“As long as he has a dog, he has a friend;
and the poorer he gets, the better friend he has.” – Will Rogers
Emily is one those rare “awesomes” in this world. Swedish men hava a sense of humor, she’s humble and she’s gorgeous – yet still down to earth enough to embrace her inner nerd. From the first time I poked around here, it was obvious she was actually as genuine as her writing portrays; the warmth in her heart pours from every post.
So when she asked if I’d like to guest post on her blog, I was ecstatic. What could be more flattering than someone having faith in your ability to be interesting enough that their Spanish men ads won’t stab out their eyes from sheer boredom?!? Then I took a look at the other fantastics she asked to guest post — a handful of fabulously eloquent and hilarious bloggers – and it feels like a party where everyone is bringing three-tiered cakes and I’m the awkward kid who showed up with a half-eaten brownie I managed to sit on during my drive over. Chocolate anyone? [;)]
After agonizing over what to write about (make it count, Brittney, MAKE IT COUNT!) I gave up on trying to be the most witty or most amazing and decided it might be fun to post the first of something I have been meaning to write about over at my own site.
For those of you who know me, I worked for several years at the Australian men dating site. I had varying roles, from kennel staff to behavior analyst, and each allowed me to experience some of the most heart-warming connections between pet and man around. Too often, shelter animals don’t get their day in the spotlight, so I’ve decided to share some of their stories on their behalf! First up, one of my most fond memories is the Tale of Tater Tot.
It was my first day working the field with an animal control officer. I’d always worked the shelter side of things and was excited to test the waters. I was assigned O.B., a level-headed woman with a tough exterior and a heart of gold. Our first call was to pick up an owner surrender, and shortly after 9 a.m. we pulled up to a small yellow California Bungalow. The owner stepped out to greet us, a tiny single Greek man in a pink sweater who could’ve easily played the role of my grandmother. She explained she was no longer able to properly care for herself, and her children were electing to relocate her to a nursing home where she would not be able to bring her shepherd mix. She was heartbroken, and you could feel her heart crumble with every word.

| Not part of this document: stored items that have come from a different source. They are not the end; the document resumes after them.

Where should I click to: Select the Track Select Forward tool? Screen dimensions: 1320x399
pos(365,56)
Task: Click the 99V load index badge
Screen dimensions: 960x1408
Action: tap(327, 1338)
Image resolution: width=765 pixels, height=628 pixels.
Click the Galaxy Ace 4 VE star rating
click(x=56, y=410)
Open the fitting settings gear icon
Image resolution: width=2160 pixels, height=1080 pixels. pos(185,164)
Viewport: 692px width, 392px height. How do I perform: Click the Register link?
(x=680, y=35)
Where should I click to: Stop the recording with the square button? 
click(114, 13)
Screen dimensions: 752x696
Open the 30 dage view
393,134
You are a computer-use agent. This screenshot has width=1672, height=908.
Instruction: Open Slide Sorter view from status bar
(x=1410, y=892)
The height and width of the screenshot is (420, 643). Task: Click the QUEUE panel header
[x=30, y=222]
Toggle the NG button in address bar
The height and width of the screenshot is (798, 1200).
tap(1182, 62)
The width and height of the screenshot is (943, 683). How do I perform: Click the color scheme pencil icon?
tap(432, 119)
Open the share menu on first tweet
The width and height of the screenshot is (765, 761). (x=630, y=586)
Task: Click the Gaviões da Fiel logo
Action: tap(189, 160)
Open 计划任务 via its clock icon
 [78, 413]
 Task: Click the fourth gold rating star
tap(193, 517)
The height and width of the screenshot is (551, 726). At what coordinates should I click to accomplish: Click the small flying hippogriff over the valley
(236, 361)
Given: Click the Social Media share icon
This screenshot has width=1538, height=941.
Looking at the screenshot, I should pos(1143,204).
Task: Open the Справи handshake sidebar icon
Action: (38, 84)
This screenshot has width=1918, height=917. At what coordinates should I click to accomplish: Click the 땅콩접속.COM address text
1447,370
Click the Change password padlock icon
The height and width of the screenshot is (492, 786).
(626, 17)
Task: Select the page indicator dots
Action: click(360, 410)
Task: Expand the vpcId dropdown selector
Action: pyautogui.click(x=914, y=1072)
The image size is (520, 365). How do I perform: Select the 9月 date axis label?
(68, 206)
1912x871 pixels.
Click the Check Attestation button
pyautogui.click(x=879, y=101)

Before taking us inside, she glanced quickly through the porch screen, and then took O.B.’s hand in hers. In barely a whisper, she looked at us both and said, “I’m not a single Portuguese man, I know how it works. I know she’s old. I know she isn’t a cute little puppy anymore and she isn’t the sweetest thing on the block, but she’s been a good dog. When you put her—” and she lost her hold on the sentence. A few gulps of air to regain her composure (and a few gulps for us to not break down with her), she finished, “When you put her down, can you tell her I loved her? That she did nothing wrong and none of this was her fault? Now come inside, meet Tater Tot.”
Cue heartache. Doing our best to maintain our composure, we ducked inside to meet Tater Tot – and a Tater Tot she was! A blonde shepherd mix, stout and wide as her namesake, she was graying on her muzzle and sat surveying the situation from a giant chair in the corner of the room. She wasn’t friendly, at all. In fact, getting her to the truck was nothing short of a quick unexpected lesson in how not to get eaten alive. After we locked her compartment, we promised the woman that Tater Tot would be adopted and we’d look after her.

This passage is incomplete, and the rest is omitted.